About TMC

We specialize in delivering expert solutions in Nuclear Waste Management, helping to ensure safe, sustainable, and compliant practices for managing nuclear waste.

When I started my career in the early nineties, working in the field of structural geology was mainly a matter of mapping in field and drawing 2D maps. 3D modelling of crystalline rock was primitive in Sweden and restricted to the mining industry. Having taken part of the pre-investigation of the Äspö Hard Rock Laboratory, which included extensive fracture mapping and statistical analyses thereof (Munier 1993), I identified a need to introduce 3D modelling as a standard procedure for structural geologists. Having evaluated a number of modelling platforms The Swedish Nuclear Fuel and Waste Management Company (SKB), to whom I worked as a consultant at the time, opted for Bentley Microstation. Though the numerical engine to model geometries was sufficiently versatile, SKB opted to develop an in house modelling suite, in collaboration with Chris Zagrewsky, called RVS (Markström 2015) using Microstation as platform, largely based on my input and advice. RVS is currently (2019) going through a major transformation to Object Based Modelling and I participated in its specification and evaluation.

Prior to the extensive site investigations for the localisation of a nuclear waste repository, at Laxemar and Forsmark (Andersson et al. 2013), it was imperative to ensure that the investigations were performed such that the sites would be comparable at the time of evaluation (SKB 2011a). This necessitated formal methodologies to be devised prior the investigations and consistent follow ups to ensure deviations from methodologies did not jeopardise scientific quality and comparability of the sites. Based on the experiences gained from modelling the Äspö HRL, I therefore developed a methodology for Discrete Fracture Modelling (Munier 2004) and, in collaboration with others, also a methodology for geological modelling (Munier et al. 2003), both successfully used throughout the site investigations.
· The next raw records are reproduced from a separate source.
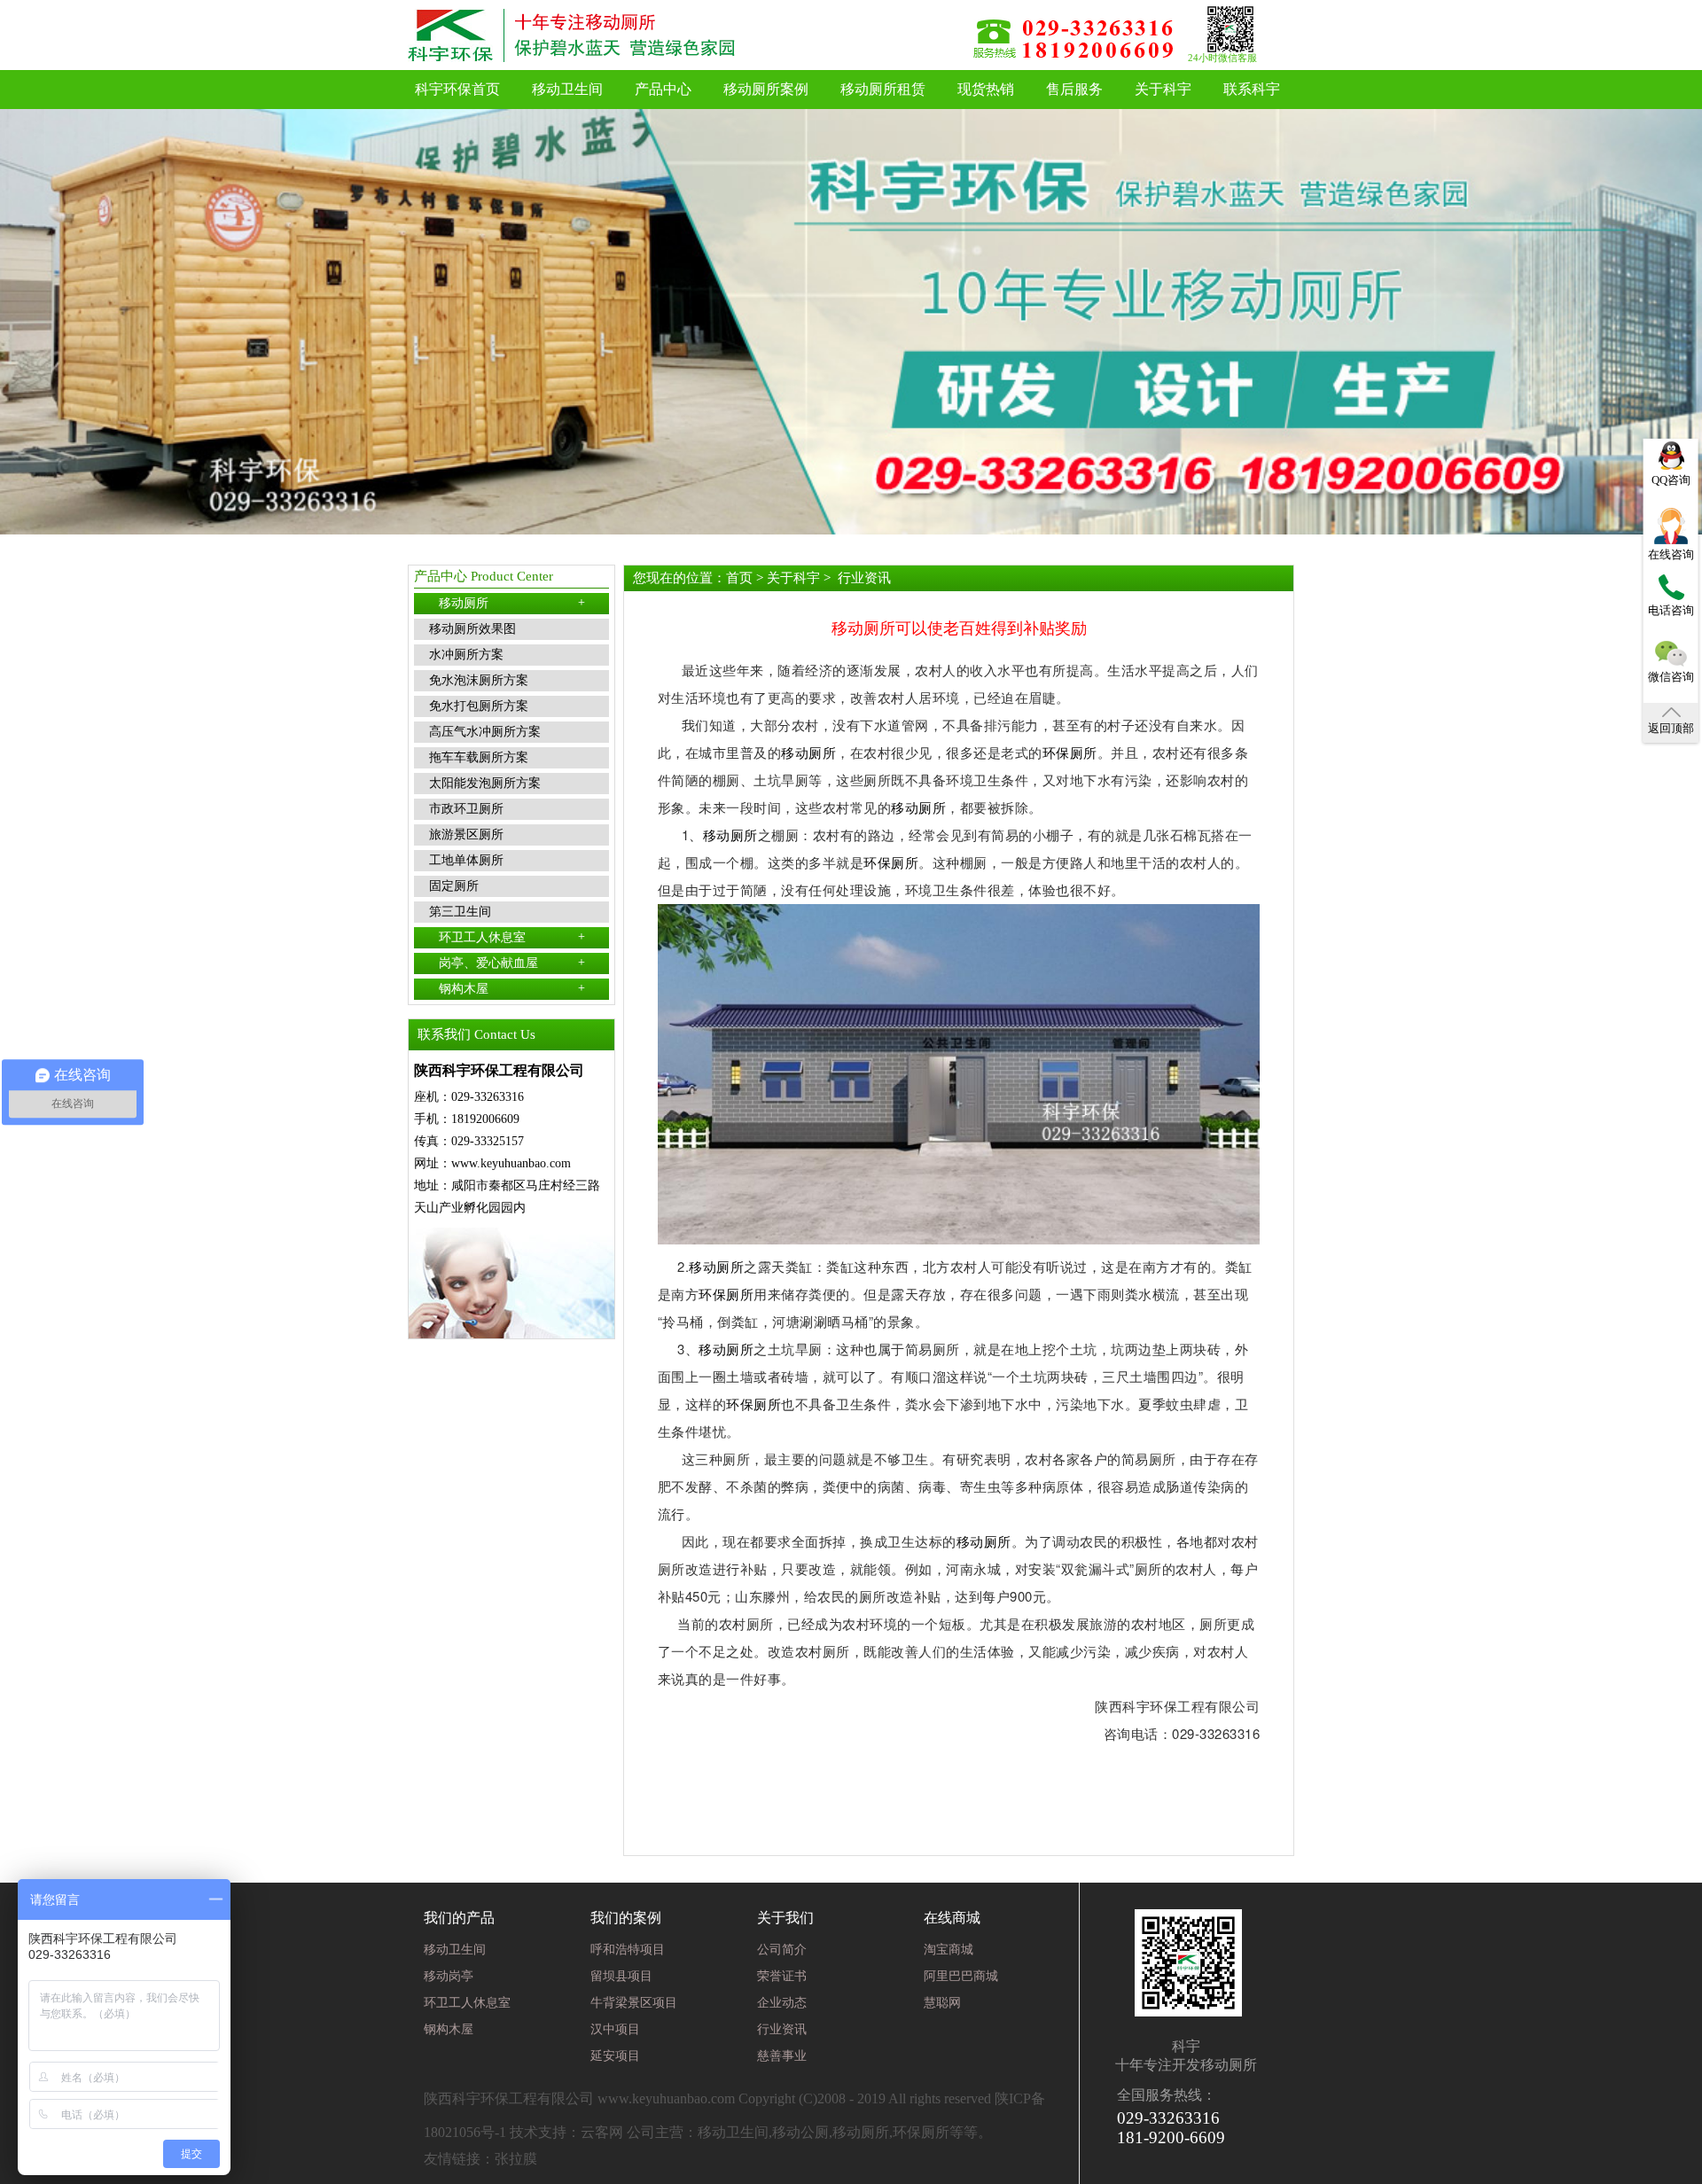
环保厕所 (1069, 752)
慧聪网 (942, 2002)
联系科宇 (1251, 89)
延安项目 (615, 2056)
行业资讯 (864, 578)
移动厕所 (512, 603)
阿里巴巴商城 (961, 1976)
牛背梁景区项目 (633, 2002)
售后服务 (1074, 89)
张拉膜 (516, 2158)
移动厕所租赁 (882, 89)
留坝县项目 (621, 1976)
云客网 (602, 2132)
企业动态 (782, 2002)
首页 (739, 578)
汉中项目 (615, 2029)
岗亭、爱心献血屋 (512, 963)
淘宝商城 (948, 1949)
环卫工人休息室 (512, 937)
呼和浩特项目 (627, 1949)
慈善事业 (782, 2056)
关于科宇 (1163, 89)
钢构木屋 (512, 988)
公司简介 (782, 1949)
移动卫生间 (567, 89)
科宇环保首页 (457, 89)
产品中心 (663, 89)
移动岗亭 (448, 1976)
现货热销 (985, 89)
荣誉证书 (782, 1976)
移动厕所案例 (765, 89)
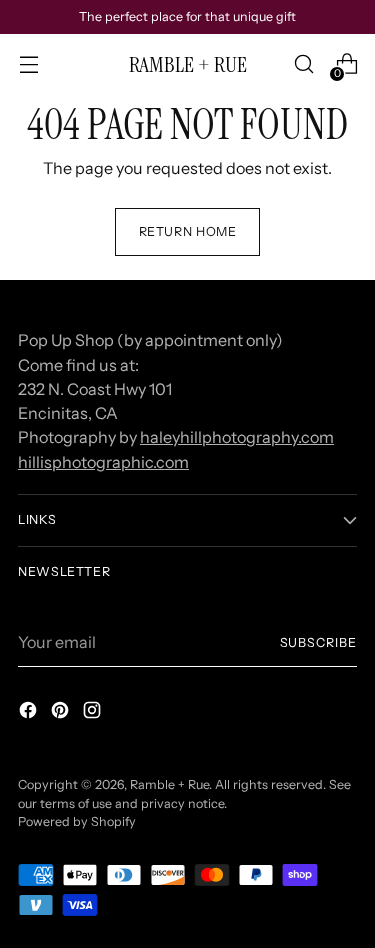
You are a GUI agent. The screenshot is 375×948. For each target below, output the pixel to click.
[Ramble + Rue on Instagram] (94, 713)
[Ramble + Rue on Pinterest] (62, 713)
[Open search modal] (303, 64)
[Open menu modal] (28, 64)
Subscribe (318, 642)
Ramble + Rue (169, 784)
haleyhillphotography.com (237, 437)
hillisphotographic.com (103, 462)
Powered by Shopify (77, 821)
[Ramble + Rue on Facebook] (30, 713)
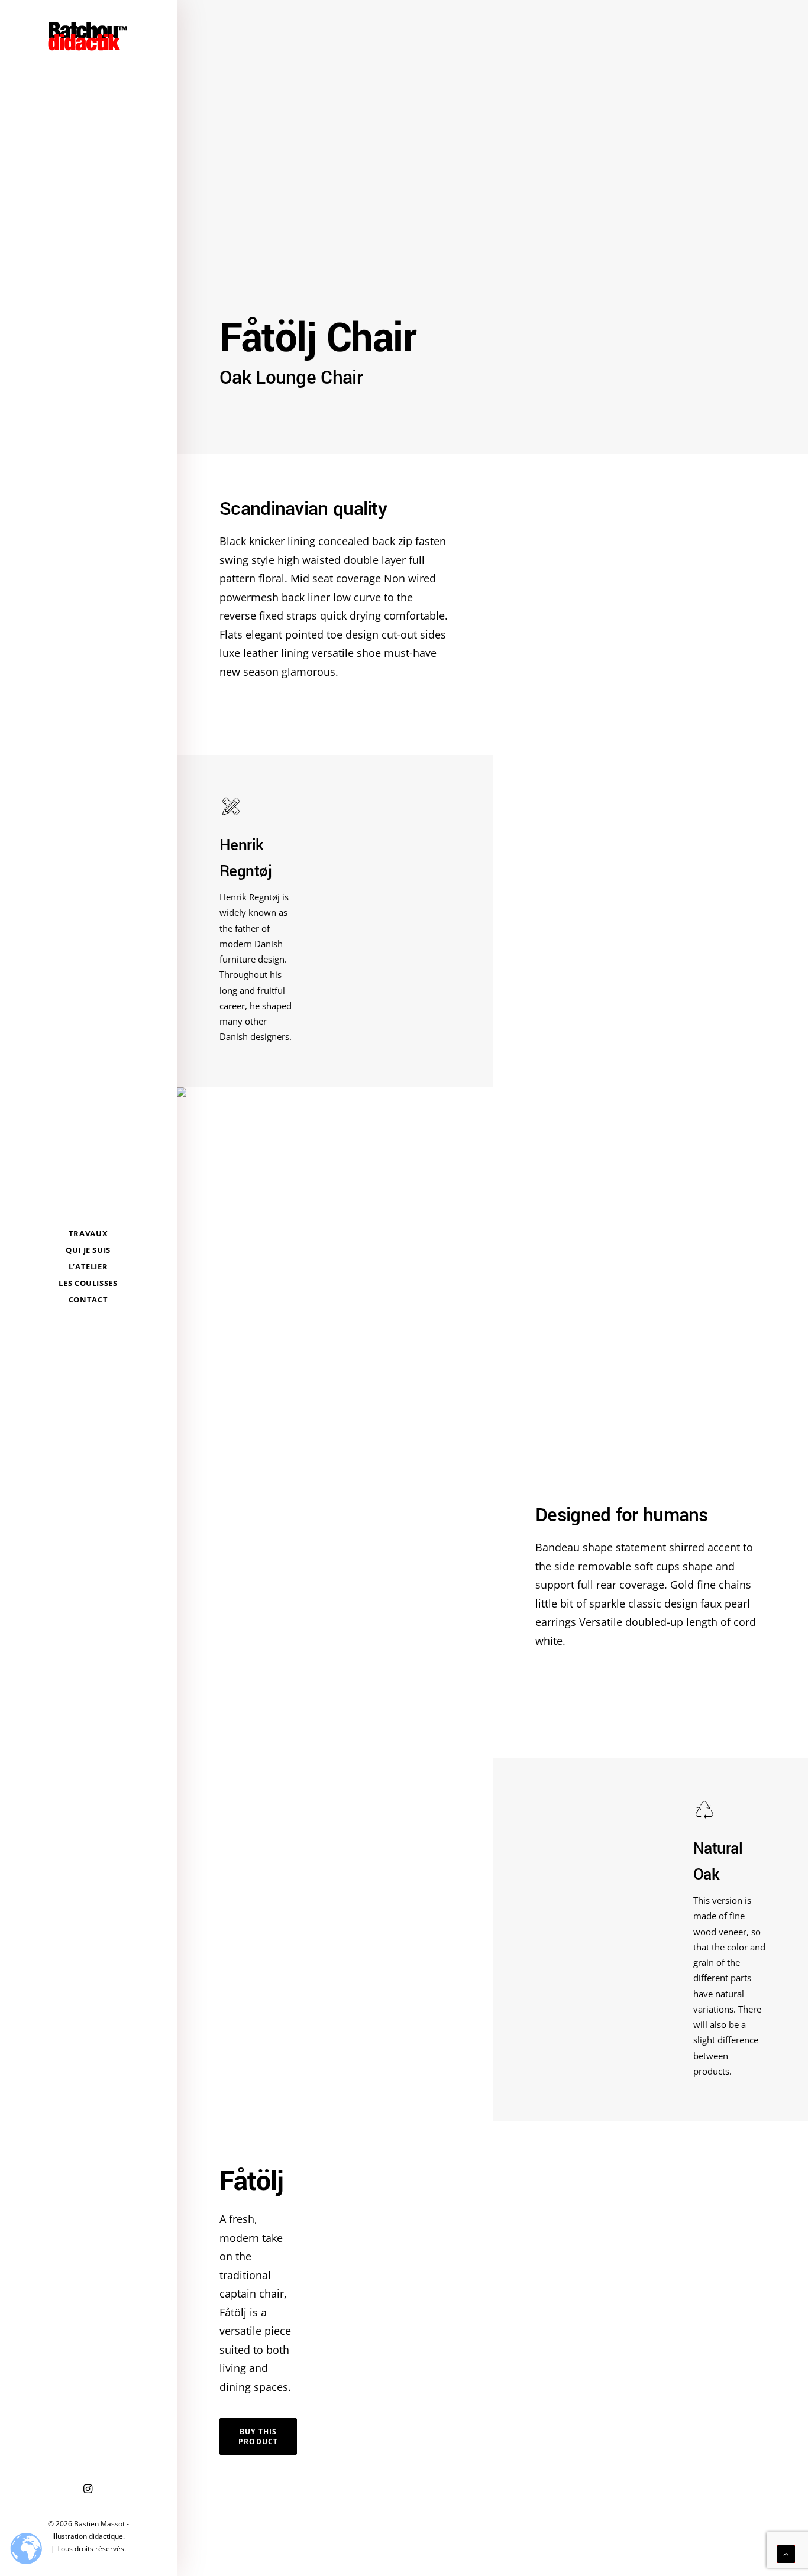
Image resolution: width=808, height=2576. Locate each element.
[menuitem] (88, 2489)
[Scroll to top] (786, 2553)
In addition to such discipline-specific methodologies, a methodology for the iterative and integrative modelling of a site, in so called Site Descriptive Models, was devised (Andersson 2003) largely based on my direct input.

Having identified earthquakes as risk for long term safety even in stable continental regions (Bäckblom and Munier 2002), I initiated a program to develop suitable tools to model the seismic impact on underground facilities (Bäckblom et al. 2004; Munier and Hökmark 2004) which eventually emanated in the methodology for handling earthquakes (Fälth et al. 2015; Fälth 2018) currently used by SKB. This, combined with a method I developed to integrate fracture- and earthquake modelling results (Munier 2006, 2007, 2010, 2011), were used in the safety assessments SR-Can (SKB 2006) and SR-Site (SKB 2011b).

The development of a new methodology for discrete fracture modelling (e.g. Selroos et al. 2015) is done in parallel to RVS mentioned above and ongoing (June 2019). I have ran a number of research projects within the framework or SKBs R&D programme (e.g. SKB 2016) which mainly addressed lack of knowledge within the field of discrete fracture modelling (Davy et al. 2010; Lavoine et al. 2017; Davy et al. 2018) and intraplate earthquakes (Lund et al. 2015; Mikko et al. 2015; Smith et al. 2015; Abduljabbar et al. 2016; Malehmir et al. 2016).

As of July 2019, I resumed work with my own company, Terra Mobile Consultants. I offer my expertise to nuclear waste management organizations across various countries, collaborating with a vast network of internationally recognized experts from diverse scientific disciplines.